À première vue, les rues du Dockers’ Village sont désertes en ce vendredi férié, 24 février. Au loin, un air de reggae. C’est le seul signe de vie. Nous suivons le son de la musique. Elle paraît venir d’un abri en tôle, planté au beau milieu d’un terrain vague au cœur même du quartier. Autour de cet abri, femmes et enfants sont assis à même le sol. À l’intérieur, des musiciens répètent. «Nous avons une journée récréative dimanche», explique Ludovic Louis, 24 ans.

Les musiciens du Dockers’ Village répètent pour la fête du quartier, qui aura lieu dimanche.

 

Autour du terrain vague, les maisons individuelles paraissent bien entretenues.
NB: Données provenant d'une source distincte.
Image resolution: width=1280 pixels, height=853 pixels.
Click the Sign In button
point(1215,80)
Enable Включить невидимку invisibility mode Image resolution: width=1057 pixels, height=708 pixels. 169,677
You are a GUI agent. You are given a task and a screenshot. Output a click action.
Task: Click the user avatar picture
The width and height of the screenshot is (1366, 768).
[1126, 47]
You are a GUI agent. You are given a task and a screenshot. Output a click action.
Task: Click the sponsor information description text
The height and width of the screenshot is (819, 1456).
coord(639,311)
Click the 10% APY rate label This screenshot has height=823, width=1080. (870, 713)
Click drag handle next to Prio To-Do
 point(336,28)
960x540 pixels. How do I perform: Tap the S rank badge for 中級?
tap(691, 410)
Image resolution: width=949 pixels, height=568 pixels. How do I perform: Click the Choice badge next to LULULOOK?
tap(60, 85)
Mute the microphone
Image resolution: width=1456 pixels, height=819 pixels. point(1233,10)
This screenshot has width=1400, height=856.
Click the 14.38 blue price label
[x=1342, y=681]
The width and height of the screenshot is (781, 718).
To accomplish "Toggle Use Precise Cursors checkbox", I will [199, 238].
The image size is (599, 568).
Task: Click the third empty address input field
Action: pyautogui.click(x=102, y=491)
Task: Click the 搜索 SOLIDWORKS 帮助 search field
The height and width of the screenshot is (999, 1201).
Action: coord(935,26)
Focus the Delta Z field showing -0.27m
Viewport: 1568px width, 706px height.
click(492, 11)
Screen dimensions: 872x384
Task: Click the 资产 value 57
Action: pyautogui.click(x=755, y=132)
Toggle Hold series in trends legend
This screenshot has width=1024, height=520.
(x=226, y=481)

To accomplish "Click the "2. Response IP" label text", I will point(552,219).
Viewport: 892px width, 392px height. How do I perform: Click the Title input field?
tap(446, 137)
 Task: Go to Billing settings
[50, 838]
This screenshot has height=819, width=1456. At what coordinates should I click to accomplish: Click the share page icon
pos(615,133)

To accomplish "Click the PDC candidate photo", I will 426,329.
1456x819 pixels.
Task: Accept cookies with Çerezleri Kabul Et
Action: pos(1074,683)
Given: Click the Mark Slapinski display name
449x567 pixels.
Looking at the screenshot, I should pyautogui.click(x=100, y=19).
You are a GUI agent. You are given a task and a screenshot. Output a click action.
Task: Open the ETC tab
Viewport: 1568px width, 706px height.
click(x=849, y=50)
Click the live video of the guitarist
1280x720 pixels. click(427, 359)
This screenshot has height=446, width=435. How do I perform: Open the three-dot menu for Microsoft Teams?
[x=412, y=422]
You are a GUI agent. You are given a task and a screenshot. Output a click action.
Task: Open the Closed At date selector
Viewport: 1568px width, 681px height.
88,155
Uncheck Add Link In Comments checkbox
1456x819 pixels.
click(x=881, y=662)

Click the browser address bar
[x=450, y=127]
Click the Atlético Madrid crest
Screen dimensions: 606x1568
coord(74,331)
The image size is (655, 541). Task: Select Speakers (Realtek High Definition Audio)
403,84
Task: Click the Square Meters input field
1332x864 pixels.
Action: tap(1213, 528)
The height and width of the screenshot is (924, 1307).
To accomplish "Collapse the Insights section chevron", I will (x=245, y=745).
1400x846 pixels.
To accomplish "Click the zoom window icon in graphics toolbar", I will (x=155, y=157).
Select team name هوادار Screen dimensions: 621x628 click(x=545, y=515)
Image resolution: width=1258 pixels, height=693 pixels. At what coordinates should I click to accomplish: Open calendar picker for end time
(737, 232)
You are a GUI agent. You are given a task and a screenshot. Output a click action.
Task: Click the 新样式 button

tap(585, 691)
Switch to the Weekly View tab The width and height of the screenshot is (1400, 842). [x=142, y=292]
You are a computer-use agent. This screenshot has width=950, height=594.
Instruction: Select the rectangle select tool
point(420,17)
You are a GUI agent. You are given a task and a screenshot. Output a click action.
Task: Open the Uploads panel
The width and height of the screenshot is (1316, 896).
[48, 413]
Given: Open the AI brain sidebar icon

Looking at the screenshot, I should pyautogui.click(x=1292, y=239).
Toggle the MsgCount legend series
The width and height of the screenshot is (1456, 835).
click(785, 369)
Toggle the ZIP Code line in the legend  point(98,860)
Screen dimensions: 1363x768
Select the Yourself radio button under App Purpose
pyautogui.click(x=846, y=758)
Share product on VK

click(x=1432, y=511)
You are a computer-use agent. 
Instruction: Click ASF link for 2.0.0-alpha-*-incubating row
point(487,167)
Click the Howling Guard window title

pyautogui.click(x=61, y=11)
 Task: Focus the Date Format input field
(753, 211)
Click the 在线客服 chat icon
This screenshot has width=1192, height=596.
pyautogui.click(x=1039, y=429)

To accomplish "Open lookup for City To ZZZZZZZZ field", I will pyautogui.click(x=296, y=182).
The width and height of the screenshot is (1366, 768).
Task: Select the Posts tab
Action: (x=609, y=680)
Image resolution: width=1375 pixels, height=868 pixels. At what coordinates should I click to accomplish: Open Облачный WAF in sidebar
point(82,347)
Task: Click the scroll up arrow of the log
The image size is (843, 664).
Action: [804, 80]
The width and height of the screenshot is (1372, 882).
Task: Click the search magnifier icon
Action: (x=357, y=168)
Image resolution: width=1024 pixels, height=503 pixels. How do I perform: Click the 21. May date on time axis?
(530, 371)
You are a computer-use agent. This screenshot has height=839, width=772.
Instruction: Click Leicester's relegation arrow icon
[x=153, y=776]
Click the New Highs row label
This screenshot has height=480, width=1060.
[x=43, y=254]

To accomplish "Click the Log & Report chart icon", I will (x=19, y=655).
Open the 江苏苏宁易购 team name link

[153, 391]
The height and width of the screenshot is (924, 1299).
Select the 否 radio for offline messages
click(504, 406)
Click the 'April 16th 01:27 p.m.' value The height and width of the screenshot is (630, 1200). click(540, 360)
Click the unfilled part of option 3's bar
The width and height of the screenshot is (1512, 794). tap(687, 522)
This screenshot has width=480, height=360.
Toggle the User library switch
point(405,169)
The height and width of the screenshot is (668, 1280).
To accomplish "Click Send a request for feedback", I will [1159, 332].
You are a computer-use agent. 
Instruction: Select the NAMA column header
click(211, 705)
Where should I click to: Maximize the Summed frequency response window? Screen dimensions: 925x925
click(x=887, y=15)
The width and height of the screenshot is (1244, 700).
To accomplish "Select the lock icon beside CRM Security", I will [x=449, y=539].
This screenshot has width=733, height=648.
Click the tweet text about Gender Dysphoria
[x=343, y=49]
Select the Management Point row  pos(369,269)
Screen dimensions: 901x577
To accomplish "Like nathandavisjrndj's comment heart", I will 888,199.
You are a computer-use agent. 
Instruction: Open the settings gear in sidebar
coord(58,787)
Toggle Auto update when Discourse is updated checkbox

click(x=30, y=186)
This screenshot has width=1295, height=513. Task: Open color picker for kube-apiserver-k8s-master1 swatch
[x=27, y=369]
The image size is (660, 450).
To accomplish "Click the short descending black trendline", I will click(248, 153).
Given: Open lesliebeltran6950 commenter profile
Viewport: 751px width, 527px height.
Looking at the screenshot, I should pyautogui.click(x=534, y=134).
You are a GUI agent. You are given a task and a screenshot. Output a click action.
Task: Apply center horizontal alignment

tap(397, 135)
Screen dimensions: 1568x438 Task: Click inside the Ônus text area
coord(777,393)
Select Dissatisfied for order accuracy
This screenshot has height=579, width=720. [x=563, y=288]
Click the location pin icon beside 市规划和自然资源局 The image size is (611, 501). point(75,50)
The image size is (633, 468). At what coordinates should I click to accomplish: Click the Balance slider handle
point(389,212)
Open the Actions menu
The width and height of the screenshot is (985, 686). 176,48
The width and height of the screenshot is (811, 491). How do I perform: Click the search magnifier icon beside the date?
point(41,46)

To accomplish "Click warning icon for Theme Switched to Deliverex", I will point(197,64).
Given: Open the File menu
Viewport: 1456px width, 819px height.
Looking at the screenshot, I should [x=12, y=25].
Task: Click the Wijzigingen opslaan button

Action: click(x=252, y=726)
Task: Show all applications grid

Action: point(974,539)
Les rues sont propres. Pas une pelure de banane qu’on aura laissé traîner derrière. «Ici, on fait tout nous-mêmes. Les autorités ne nous aident pas forcément mais nous nous aidons nous-mêmes», poursuit Ludovic Louis. «Nou finn fatigé démann enn bis stop. Nou gran dimounn bizin marsé pandan 15 minit pou kapav pran enn bis», déplore-t-il.

Une des «gran dimounn» de l’endroit, Maya, raconte: «Avec le manque d’encadrement, de jeunes enfants tombent dans la drogue.» Depuis peu, le Dockers’ Village fait face au problème de la drogue. Problème que les forces vives du quartier ne comptent pas laisser empirer. «Depuis trois ans, nous avons un jardin bio, nous plantons, nous vendons, nous consommons nos propres légumes et fruits. Surtout nous encourageons les jeunes à venir travailler avec nous. Nous avons aussi acheté du matériel. S’ils en ont envie, ils peuvent s’en servir pour aller travailler dans la cour des gens», souligne Keven, 34 ans, un «zanfan Dock».

Pourtant, la mayonnaise ne semble pas prendre pour tout le monde. La cause? «Dimounn népli viv an kominoté asterla», regrette Maya. Propos qu’approuve Danielle, également une «zanfan Dock». «Avan, mem si dan Dockers’ Flats nou pa ti osi byen ki sa, omwin nou ti pé viv an kominoté. Kan nou ti malad, nou ti kapav kont lor nou vwazin. Nou ti viv kouma enn gran fami. Asterla, sakenn pu li», soupire Danielle.